Dear makers of Axe 3-in-1 shampoo, conditioner & body wash, I have no desire to buy your crap. I’m holding out until it’s also a car wax.
Henceforth I’m going to say ‘state’ after I say the name of EVERY American state because why should Washington get that treatment exclusively?
[leaving sushi restaurant]
WAITER: sayonara
ME: onara
I only accept chocolate chip cookie bribes, THE SOFT ONES CHRISTY, NOT THE GARBAGE YOU GAVE ME.
Silence is golden! Unless you have a toddler, then silence is very, very suspicious.
[First Date]
Me: “I’m afraid I don’t trust myself around you”
Her (flirtatiously): “Oh, stop it”
Me: “I bought a laptop on your credit card while you were in the bathroom.”

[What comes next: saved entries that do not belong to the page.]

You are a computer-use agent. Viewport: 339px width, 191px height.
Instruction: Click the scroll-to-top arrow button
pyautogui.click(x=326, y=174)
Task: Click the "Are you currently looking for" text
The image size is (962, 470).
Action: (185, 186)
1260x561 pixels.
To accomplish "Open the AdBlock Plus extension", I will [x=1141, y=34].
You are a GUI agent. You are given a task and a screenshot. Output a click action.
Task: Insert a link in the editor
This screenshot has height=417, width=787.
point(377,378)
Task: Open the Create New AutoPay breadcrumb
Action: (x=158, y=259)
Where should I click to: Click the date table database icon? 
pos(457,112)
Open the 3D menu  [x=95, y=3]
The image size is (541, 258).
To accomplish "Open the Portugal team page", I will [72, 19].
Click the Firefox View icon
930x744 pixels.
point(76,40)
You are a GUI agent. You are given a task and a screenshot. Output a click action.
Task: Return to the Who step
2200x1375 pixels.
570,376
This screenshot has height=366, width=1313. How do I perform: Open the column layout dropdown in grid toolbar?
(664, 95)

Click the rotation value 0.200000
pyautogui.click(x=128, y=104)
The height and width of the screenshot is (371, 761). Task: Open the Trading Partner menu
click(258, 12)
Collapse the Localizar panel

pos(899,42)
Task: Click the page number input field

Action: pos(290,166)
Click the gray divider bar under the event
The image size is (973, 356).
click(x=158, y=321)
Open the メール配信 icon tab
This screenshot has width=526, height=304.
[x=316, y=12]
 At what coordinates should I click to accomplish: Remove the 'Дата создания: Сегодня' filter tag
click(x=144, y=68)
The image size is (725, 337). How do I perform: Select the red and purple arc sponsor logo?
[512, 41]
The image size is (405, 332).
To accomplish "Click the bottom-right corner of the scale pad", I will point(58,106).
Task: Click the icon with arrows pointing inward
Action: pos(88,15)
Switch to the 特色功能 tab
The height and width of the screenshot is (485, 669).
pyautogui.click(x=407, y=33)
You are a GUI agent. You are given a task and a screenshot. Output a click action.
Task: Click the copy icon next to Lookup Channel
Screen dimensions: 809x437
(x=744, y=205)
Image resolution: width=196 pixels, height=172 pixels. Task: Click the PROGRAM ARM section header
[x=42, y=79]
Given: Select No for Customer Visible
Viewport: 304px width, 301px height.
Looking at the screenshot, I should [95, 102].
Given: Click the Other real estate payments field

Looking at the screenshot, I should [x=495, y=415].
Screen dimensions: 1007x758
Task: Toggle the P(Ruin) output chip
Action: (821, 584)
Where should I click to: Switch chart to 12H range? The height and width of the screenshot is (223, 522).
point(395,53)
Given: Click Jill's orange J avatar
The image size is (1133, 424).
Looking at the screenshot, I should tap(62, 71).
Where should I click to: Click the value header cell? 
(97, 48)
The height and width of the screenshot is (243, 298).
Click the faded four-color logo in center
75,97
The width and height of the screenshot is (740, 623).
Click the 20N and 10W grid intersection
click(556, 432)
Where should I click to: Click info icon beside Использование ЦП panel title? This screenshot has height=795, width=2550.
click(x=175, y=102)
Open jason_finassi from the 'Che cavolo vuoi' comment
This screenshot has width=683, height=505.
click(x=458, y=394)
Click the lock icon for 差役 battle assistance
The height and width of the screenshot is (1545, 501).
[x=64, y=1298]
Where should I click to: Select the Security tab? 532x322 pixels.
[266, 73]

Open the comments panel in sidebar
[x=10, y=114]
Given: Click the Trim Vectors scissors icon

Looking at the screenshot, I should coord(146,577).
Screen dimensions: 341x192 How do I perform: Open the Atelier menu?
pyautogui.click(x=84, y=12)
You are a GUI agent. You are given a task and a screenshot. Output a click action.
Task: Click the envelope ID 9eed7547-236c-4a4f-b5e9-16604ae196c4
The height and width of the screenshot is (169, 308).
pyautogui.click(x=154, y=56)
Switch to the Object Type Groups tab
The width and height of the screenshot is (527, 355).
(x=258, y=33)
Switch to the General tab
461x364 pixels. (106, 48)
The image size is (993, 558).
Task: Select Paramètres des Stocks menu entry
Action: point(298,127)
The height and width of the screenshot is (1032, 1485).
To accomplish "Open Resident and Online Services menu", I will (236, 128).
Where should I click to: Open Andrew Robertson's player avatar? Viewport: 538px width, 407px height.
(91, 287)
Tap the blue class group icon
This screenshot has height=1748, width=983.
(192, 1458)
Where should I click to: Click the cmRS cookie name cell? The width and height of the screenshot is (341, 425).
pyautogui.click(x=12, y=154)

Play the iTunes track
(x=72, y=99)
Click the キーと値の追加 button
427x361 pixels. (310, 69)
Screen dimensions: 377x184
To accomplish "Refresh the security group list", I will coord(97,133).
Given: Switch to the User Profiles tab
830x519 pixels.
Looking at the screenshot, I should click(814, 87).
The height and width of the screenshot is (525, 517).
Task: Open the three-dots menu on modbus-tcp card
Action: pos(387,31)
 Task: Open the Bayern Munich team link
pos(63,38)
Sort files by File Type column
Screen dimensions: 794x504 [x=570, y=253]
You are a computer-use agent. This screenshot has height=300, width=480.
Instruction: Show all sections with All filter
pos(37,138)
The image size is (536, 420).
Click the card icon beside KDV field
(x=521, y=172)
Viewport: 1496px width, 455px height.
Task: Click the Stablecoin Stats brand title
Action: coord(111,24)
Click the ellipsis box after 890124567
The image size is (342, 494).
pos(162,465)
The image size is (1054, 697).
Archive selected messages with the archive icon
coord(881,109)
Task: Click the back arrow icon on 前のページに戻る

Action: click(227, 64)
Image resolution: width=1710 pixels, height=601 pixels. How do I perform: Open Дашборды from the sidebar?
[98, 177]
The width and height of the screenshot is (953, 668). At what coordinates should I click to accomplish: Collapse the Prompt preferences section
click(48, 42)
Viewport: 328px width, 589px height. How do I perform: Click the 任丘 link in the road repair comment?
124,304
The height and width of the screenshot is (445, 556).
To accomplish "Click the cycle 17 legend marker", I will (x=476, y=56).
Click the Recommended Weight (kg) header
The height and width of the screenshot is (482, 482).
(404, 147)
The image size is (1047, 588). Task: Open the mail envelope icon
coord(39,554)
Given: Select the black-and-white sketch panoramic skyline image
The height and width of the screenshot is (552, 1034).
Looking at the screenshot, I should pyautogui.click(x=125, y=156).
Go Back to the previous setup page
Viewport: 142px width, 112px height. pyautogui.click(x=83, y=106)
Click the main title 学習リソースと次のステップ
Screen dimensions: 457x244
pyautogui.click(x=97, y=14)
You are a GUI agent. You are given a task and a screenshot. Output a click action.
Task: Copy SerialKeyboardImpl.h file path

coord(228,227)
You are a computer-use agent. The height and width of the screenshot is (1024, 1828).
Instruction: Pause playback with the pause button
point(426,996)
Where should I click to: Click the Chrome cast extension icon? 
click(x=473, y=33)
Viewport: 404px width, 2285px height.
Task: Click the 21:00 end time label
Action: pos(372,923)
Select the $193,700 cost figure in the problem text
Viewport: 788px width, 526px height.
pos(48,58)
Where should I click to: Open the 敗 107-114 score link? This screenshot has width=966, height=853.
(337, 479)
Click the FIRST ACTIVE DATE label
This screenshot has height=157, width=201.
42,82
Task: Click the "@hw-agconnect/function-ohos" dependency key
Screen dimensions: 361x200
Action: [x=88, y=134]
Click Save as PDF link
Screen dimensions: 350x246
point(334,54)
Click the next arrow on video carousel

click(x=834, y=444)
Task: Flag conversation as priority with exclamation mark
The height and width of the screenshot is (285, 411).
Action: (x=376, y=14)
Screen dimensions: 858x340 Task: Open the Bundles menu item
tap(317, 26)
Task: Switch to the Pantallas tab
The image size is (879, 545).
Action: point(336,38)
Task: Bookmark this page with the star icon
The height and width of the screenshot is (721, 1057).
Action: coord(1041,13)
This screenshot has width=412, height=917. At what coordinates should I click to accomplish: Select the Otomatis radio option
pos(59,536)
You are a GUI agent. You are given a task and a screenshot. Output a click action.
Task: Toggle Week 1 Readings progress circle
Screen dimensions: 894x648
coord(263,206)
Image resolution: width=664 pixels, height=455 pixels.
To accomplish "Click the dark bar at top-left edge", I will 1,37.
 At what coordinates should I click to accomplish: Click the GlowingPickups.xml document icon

If you don’t know what stage your relationship is in, I’d recommend not sitting in the front row of a comedy show
There used to be many different names for the childhood game of knocking on doors and running away. But these days, it’s simply referred to as ‘being an Amazon driver’.
Tequila bottles should come with a warning label saying “ may cause unexpected child support payments”
My daughter plays recorder now and practices every single day, so yes, I believe in karma. I’m not even sure what I did, but I believe in it.
If you’re just out of school and working at your first adult job you may be wondering, “Is this really all there is to life?” and the answer is no! There’s also back pain
No one makes more observations than a child sharing a stall with his mother inside a public restroom.
[Bad magician coroner] is this your husband’s body
[widow] no
[Bad magician coroner] isss this your husband’s body
[first date]
Him: I used to have a lazy eye but I had corrective surgery.
Me [trying to impress]: My entire body’s lazy.
Modeled nude for an art class today at my local college. They didn’t ask, I just felt like it.
My diorama of the Three Little Pigs mise-en-scéne was overshadowed by my sister’s master’s degree. I’m not mad, but I’ll probably cancel the show.
Me: Its so funny I keep dropping my phone
My phone: Yeah, you crack me up
i identify as a library so can u be quiet around me pls
Sure you say you don’t want to be a parent but do you really want to risk missing the opportunity to say “take your feet out of the popcorn child!”
I hate it when after installing a new app, it automatically puts it on the home screen. Like no. You have to earn that place. Now sit back down.
When I order pizza online, in the “Special Instructions for the Driver” box, I put “Tell me I’m a pretty princess”.
And they do.
And I am.
“you’re the first girl i’ve brought here”
the bartender:
What’s a movie everyone recommends to you but you’ve never seen? Mine’s the safety video for this forklift I’m operating.
[parent teacher conference]
TEACHER: little joey has trouble accepting responsibility for his actions
PARENT: good luck dealing with that
I bought silk pyjamas to go with our new silk sheets. I jumped into bed and woke up in my neighbour’s flower bed
People assume I am stupid because I am nice and smiley and a helper and that’s working out for me so why fight it
I was thinking about blocking the Suez canal but that ship has sailed
I’ve not been into the office since March, but I can still smell the boiled eggs my coworker ate at lunch on that last day.